From South Ken to Shoreditch, from Jermyn Street to Mare Street – these days anyone that’s anyone is wearing red trousers.

If you want your leg-coverings to let the world know that you’ve got a few quid and don’t care who knows it, or that you have some big ideas about what’s on at the ICA right now - or simply that you are completely insane (but in a mainly non-stabby way) - then you’d better get your wife or girlfriend to take those jeans and chinos down to the charity shop post-haste!

Because there’s only one type of trousers you’ll be wanting to wear, and that’s RED TROUSERS. In fact - if you can’t wear red trousers you’d be better off wearing NO TROUSERS AT ALL. That’s what I say.

Tuesday, 21 August 2012

The Red Baron

You're only as old as the scooter you ride...  And are those red/pink-tinted spectacles?


  1. Love the website!

    I normally just wear white flannels but every now and then my farmers would flare up and I'd have to go out looking like a jap flag.
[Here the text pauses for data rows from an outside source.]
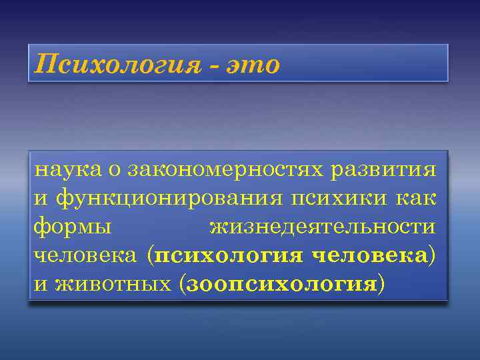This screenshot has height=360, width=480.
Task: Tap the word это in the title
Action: coord(254,65)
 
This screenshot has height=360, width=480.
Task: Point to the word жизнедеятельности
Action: coord(323,227)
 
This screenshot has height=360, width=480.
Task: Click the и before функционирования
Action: coord(41,199)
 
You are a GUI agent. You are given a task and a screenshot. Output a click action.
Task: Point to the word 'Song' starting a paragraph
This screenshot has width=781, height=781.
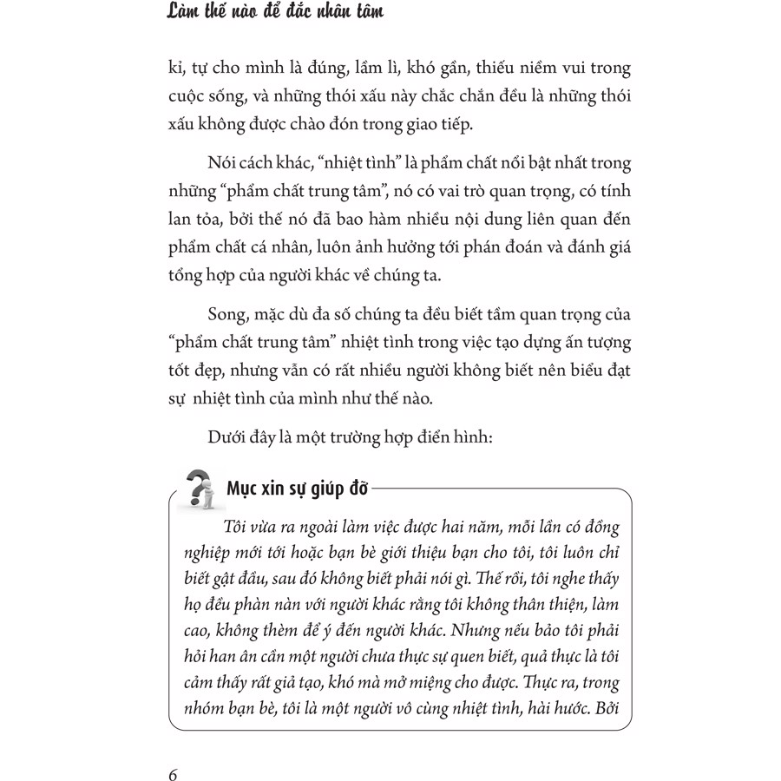(227, 313)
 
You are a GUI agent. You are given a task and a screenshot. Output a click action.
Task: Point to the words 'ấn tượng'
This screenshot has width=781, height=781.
(582, 339)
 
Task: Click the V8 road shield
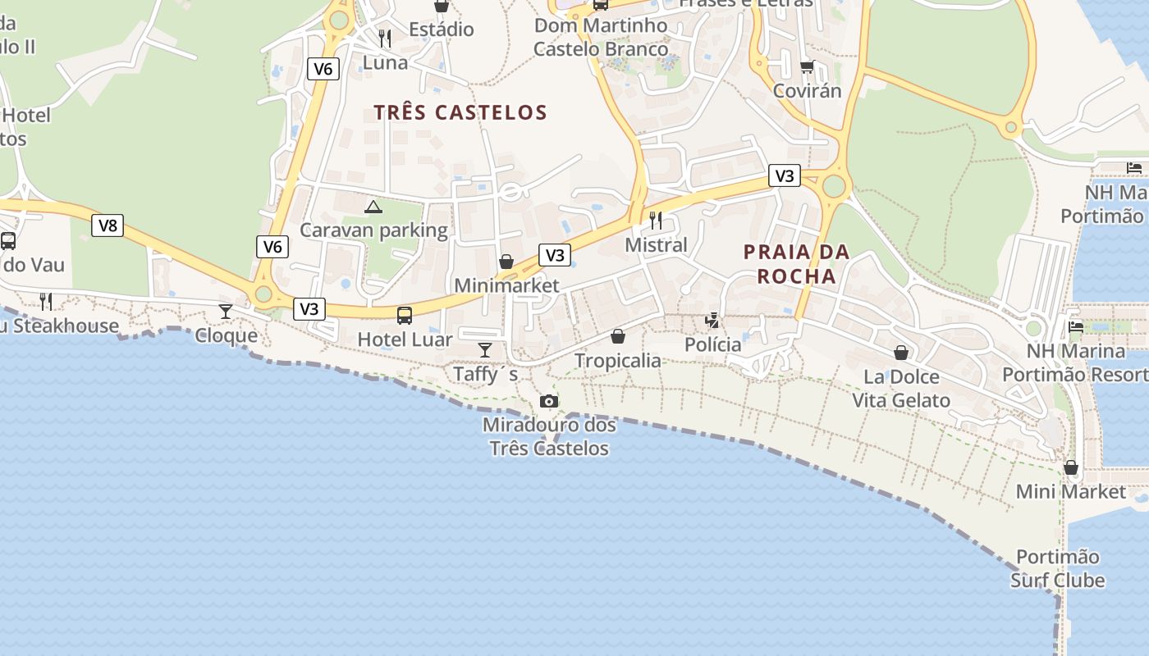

Not any more thanks to my new RT's!

  2. Disappointed at the the lack of snazzy socks, but on the whole a thoroughly pleasing image

  3. Looks like the pink specs are his 'driving' specs as he has his 'street' pair tucked away in his top pocket, look.

  4. Mustard shoes set the RTs off beautifully.

  5. He's riding a Jap bike shocking, is this Croydon?